LLM Emergent Abilities and Weird Machines

October 4th, 2024
Chris Rohlf

AI scaling laws generally describe how the performance of Large Language Models (LLMs) improves somewhat predictably with increases in several key factors: 1) pre-training computational resources, 2) model parameter count, 3) training token count, and now demonstrated by OpenAI's o1 4) inference computational resources. An interesting consequence of these scaling laws is what is known as "Emergent Abilities". These are capabilities that were not explicitly programmed into the model but arise naturally as a result of scaling and generalizing over vast amounts of pretraining data. In short, an LLM's abilities are not so much designed as they are discovered.

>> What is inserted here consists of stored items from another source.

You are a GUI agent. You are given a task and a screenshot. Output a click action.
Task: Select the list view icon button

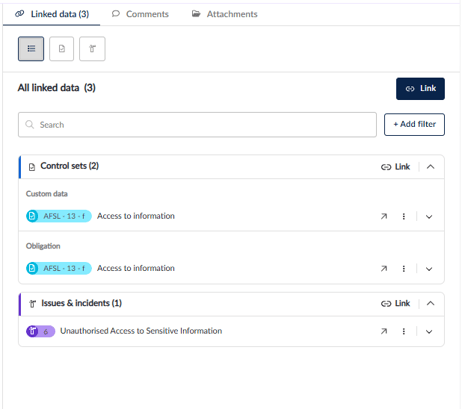[31, 49]
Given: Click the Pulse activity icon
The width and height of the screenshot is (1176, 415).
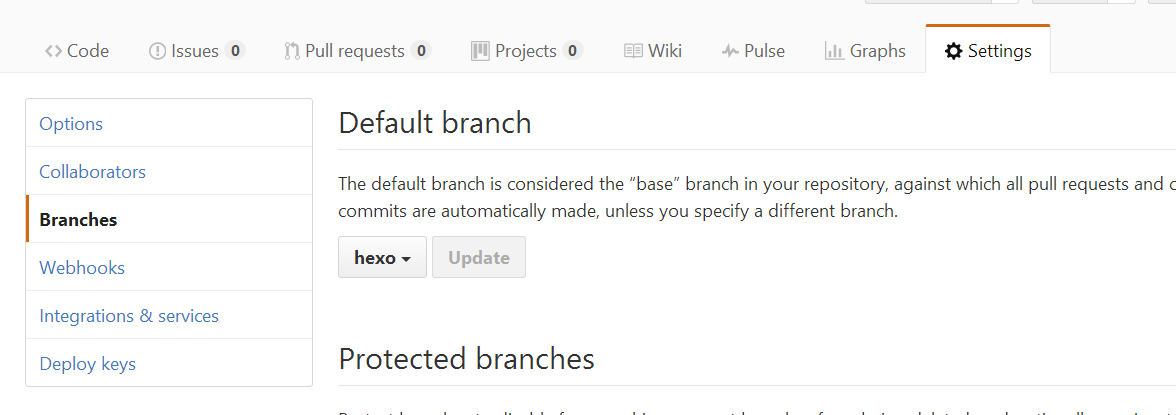Looking at the screenshot, I should coord(730,51).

This represents a fundamental and important distinction from traditional software which is designed and programmed with an explicit and intended set of functionalities. Much of this functionality can be tested for, and sometimes even formally verified against a specification.

When it comes to LLM abilities, particularly those relevant to cybersecurity, these are often dual-use, meaning they can be employed for both beneficial and malicious purposes depending on the actors intent. As we've previously discussed, we don't always immediately know the full extent of what these models are capable of. This uncertainty necessitates the use of various benchmarks and evaluations with each new model release to systematically assess their capabilities and the potential uplift for both attacker and defender.

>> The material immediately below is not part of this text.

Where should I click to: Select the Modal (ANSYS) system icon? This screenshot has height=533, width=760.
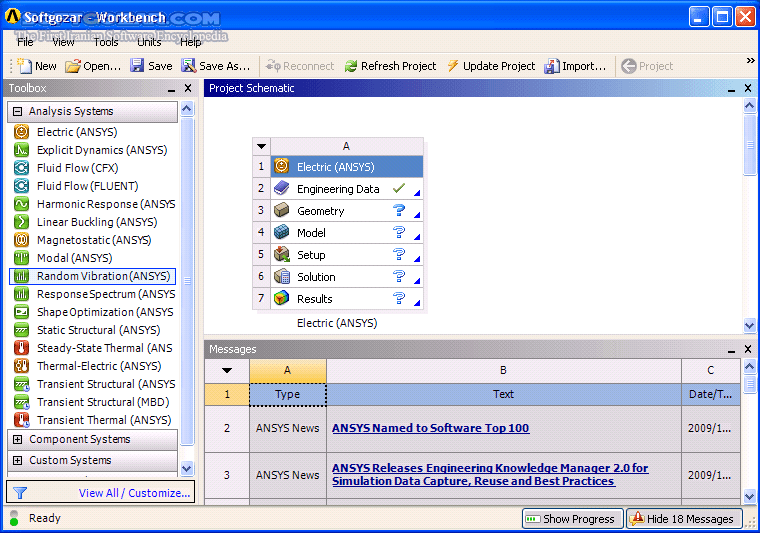[x=21, y=258]
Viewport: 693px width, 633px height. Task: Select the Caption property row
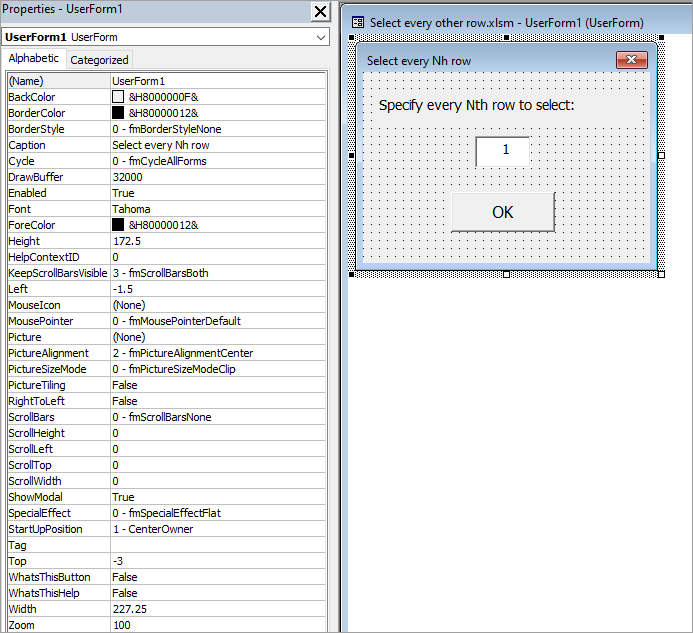58,145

However, there is always the possibility that a threat actor could discover an emergent ability that remains unknown to others. Whether that ability is dual-use or not becomes largely irrelevant if good actors have no knowledge of it. At first glance, this scenario seems novel and unique to LLMs. However, traditional software can also contain errors, often referred to as 0-day vulnerabilities, that allow the software to be reprogrammed, or exploited, in unintended ways. The exploitation of these vulnerabilities can enable the creation of weird machines. These weird machines are created through combining unintended computational artifacts that become activated given the right set of inputs. They can be thought of as emerging in the sense that they accumulate with complexity in ways that are often hard to predict.

It is often the case that threat actors discover these vulnerabilities long before they are known to the authors of the code or the general public, leveraging them to craft weird machines and ultimately compromise their targets. The comparison between emergent abilities in LLMs and weird machines in traditional software is an interesting one, as it largely boils down to unintended properties of complex systems. However, the comparison is also somewhat flawed. For instance, emergent abilities are often generalized and reusable and often improve the models usefulness, whereas vulnerabilities in software are typically seen as regrettable errors to be fixed. Emergent abilities in LLMs are often thought of as breakthroughs, even if they present some risks in a dual-use context.

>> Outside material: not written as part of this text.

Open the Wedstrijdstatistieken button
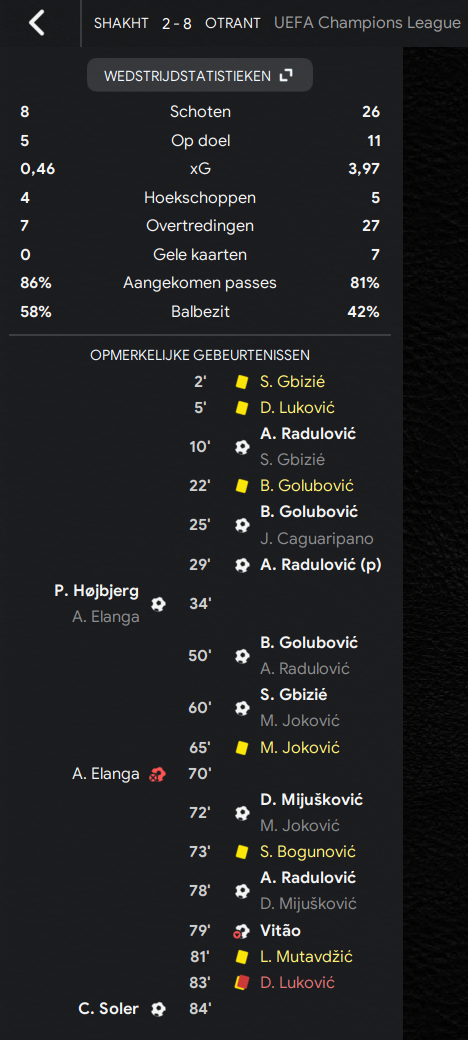 pos(200,76)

However flawed the comparison between emergent abilities in LLMs and weird machines is it underscores the unpredictable and often unknowable properties inherent in any complex system that is often too large to formally assess with any precision. Both involve functionality that was not intentionally designed by its developers but can be discovered and potentially utilized by good and bad actors alike. Recognizing the parallels and distinctions between these two is important when evaluating and debating the risks associated with making new models available. While LLMs are ushering in a new computing paradigm that seems to grow more capable as they are scaled, there are still valuable lessons to be applied from traditional threat modeling and the many flawed assumptions we've made regarding human authored software and how well we are able to reason about its total set of functionality, intended or otherwise.